The Ohio Supreme Court in 1991 struck down a rate-setting regulation on the basis that it was "adopted solely for budgetary reasons without due consideration of its effect on the quality of care." Ohio Hosp. Ass'n v. Ohio Dep't of Human Serv., 62 Ohio St.3d 97, 102, 579 N.E.2d 695, 698-99 (Ohio S.Ct. 1991). The court also noted that "Medicaid statutes impose a duty on state programs to adequately reimburse their Medicaid providers." Ohio Hosp. Ass'n, 62 Ohio St.3d at 100-101. Unless the department can show that it considered the effect that its proposed rate cuts would have on quality and access, it would seem that the department's rule flies in the face of the opinion of the highest court in the state.

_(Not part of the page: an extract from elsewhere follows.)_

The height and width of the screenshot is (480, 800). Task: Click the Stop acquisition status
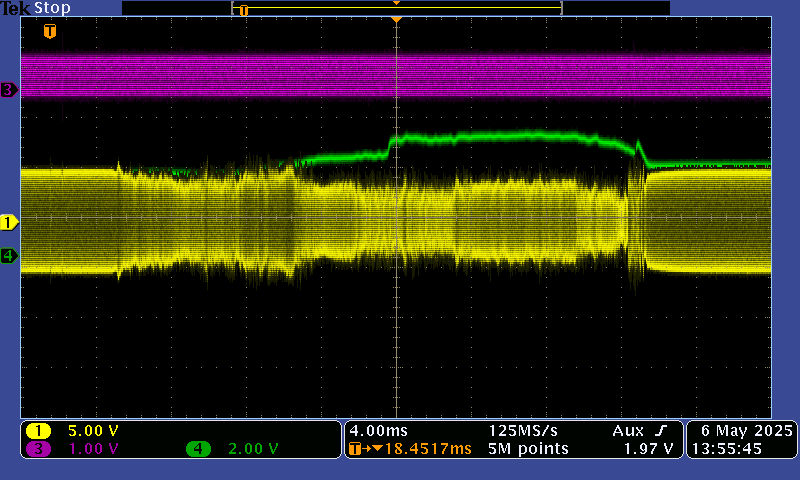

As you may know, I testified last month against this rule before the department. I reminded the department that the proposed rule will do little to control prescription drug spending, since cutting pharmacy reimbursement will not change the prices set by pharmaceutical companies or the prescriptions written by physicians. I noted that NCS Healthcare depends on the ability to eke out a profit by buying drugs at less than the state's ingredient-cost reimbursement rate, since the state's dispensing fee of $3.70 per prescription does not cover any pharmacy's costs of dispensing, much less the costs of the additional services provided by long-term care pharmacies such as ours. I also noted that the department's proposal fails to recognize that long-term care pharmacies provide critical services that actually reduce costs to the state, which suggests that cutting our reimbursement is the most short-sighted move the department could make.
I believe these points provide an important context to the other arguments I've made today. Pharmacists want to work with the department to help control prescription drug spending, but we cannot do so unless we are reimbursed at rates that allow us to do more than simply dispense drugs, if that.
I urge you to recommend that the General Assembly invalidate this rule. Not only are there flaws with the department's rule summary and fiscal analysis, but the rule itself would contradict federal requirements and the legislature's own intent in assuring equal access for the state's Medicaid beneficiaries. I also hope you will encourage the department to work with pharmacies and pharmacists, not against us, in caring for the most vulnerable Ohioans.